The stars have their costumers and the producer has to pay for the dresses. A star of the 1960s and 1970s was seen wearing the same shirt in five films and blaming all five producers!

Why does no producers’ organization do anything against this shameless exploitation by stars, cinemas and others concerned with cinema? Yes, they have up to four associations representing film producers. Some have disappeared, but what about the one with the biggest producers, the Guild?

Bhatt, who has shed light on all forms of exploitation a producer is subjected to, served as Guild President from 2012-2016. a benefit in kind in some way. So why cover the tracks?

The Telugu Film Chamber of Commerce (TFCC) has spoken out harshly on some issues troubling filmmakers.
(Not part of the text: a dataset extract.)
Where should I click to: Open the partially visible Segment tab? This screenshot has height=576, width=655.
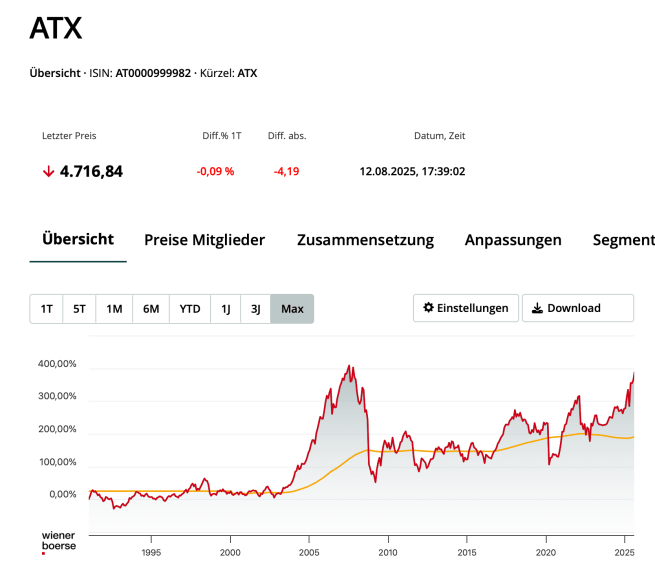[623, 240]

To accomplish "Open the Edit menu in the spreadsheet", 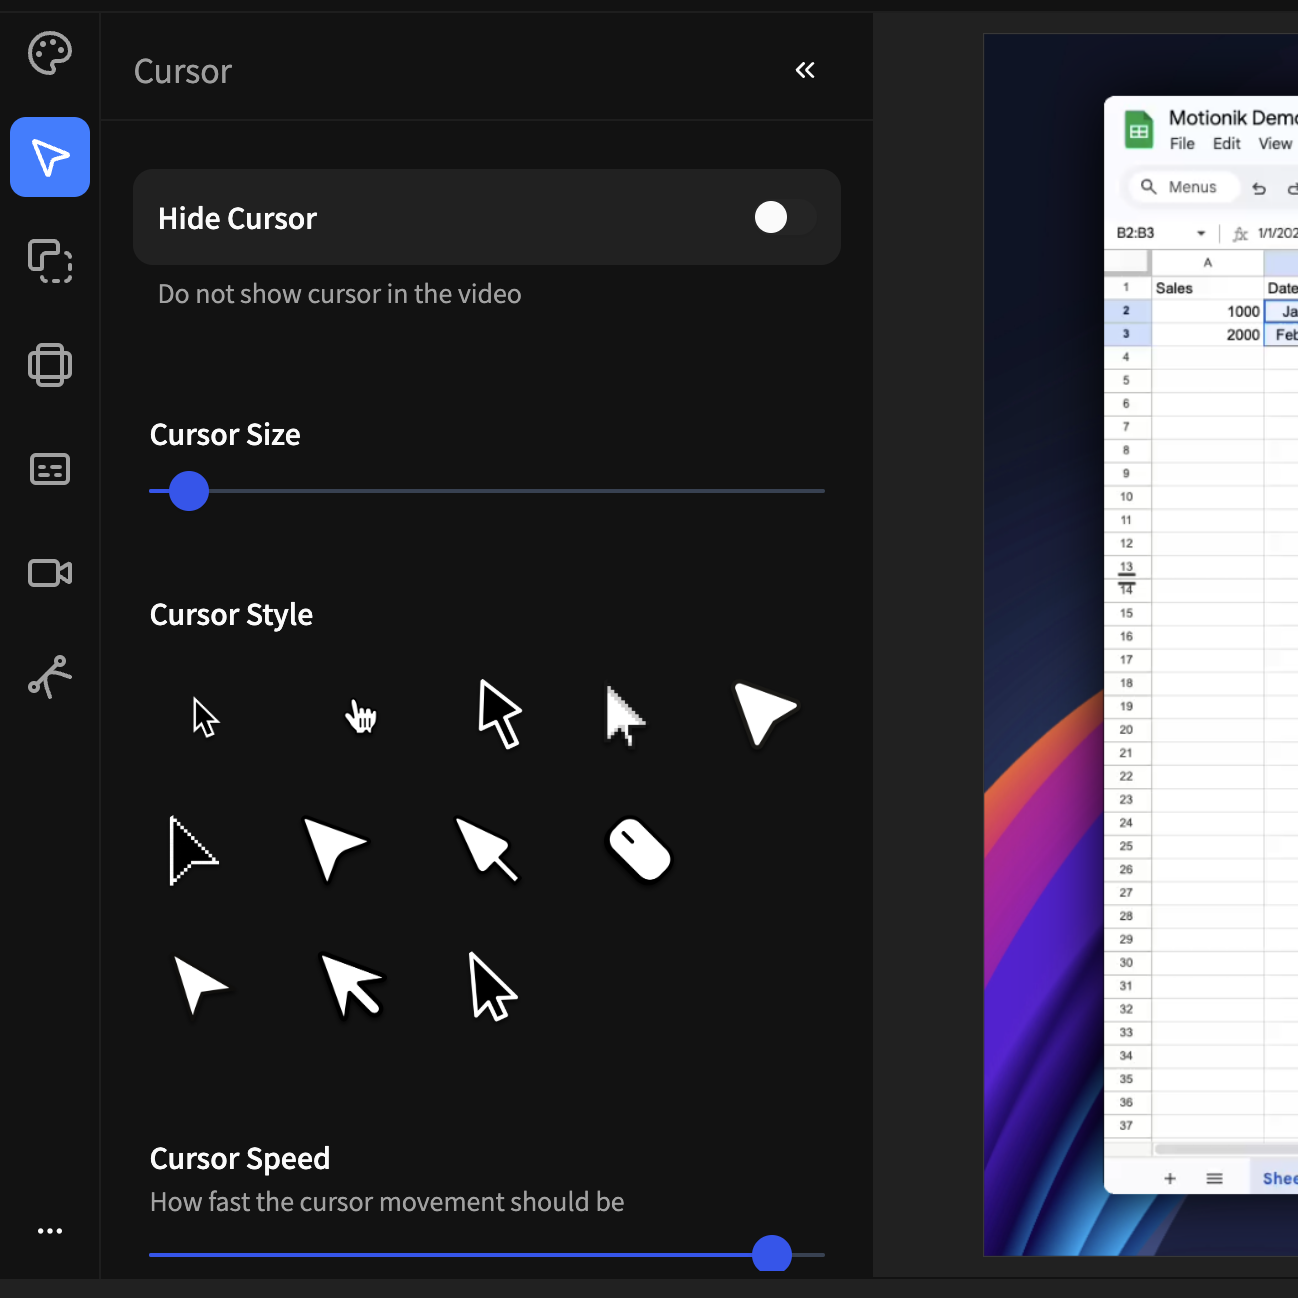I will 1226,143.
The decisions were taken with the agreement of all the parties concerned, so they are bound to stand.

As a result, no daily payments to drivers, makeup artists and the rest of the star’s suite. These are to be included in the remuneration of the star decided by mutual agreement per project and will be paid directly to the star or the technician.

And, to leave nothing hanging, the TFCC obliges all producers to reach agreements with the stars and technicians concerned, mentioning the fees before the beginning of the production of the film. These agreements must in turn be submitted to the TFCC for approval.

The TFCC has also decreed that an eight-week window will be maintained between theatrical and OTT releases of a film. No film will bear the name of its OTT or satellite partner either on the publicity material or in the titles of the films. He thus specifies that the film producer is the master and that it will not sell cheaply. No obligation to OTT platforms or satellite channels.

And, finally, the TFCC also solved the problems of cinema workers who had to go on strike if their demands were not met. It was decided to grant an increase of 15% and 30% to day laborers employed respectively in low and high budget films.

The Hindi filmmakers, meanwhile, will continue to be exploited, bitching over a drink, but the show will go on, because they’re not one to arm wrestle.